**Prompt:** Could each entry below be written out exactly, with every picture dropped?

Saved entries:
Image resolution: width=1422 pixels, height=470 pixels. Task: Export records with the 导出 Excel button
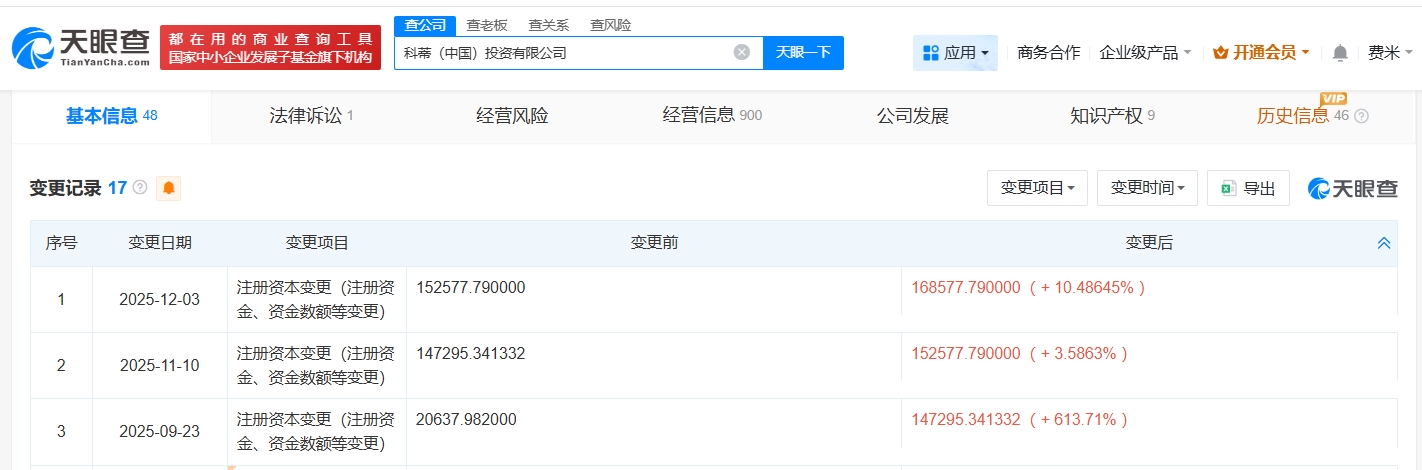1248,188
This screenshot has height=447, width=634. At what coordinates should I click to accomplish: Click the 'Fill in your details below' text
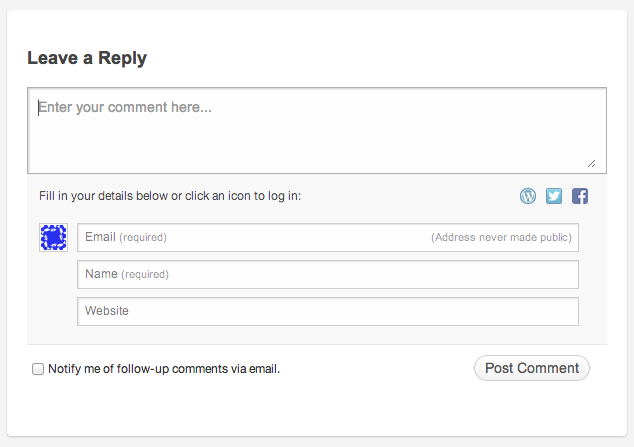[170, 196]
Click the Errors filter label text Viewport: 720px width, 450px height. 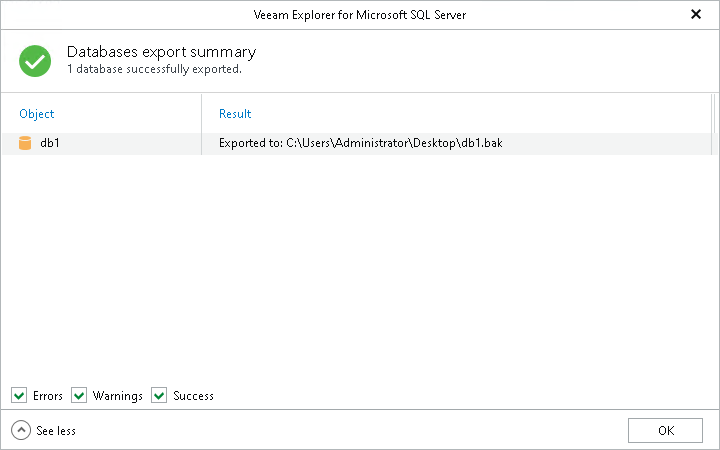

**Result:**
Image resolution: width=1422 pixels, height=470 pixels. Task: Export records with the 导出 Excel button
1248,188
This screenshot has height=447, width=634. At what coordinates should I click to accomplish: Click the 'Fill in your details below' text
[170, 196]
Click the Errors filter label text Viewport: 720px width, 450px height. 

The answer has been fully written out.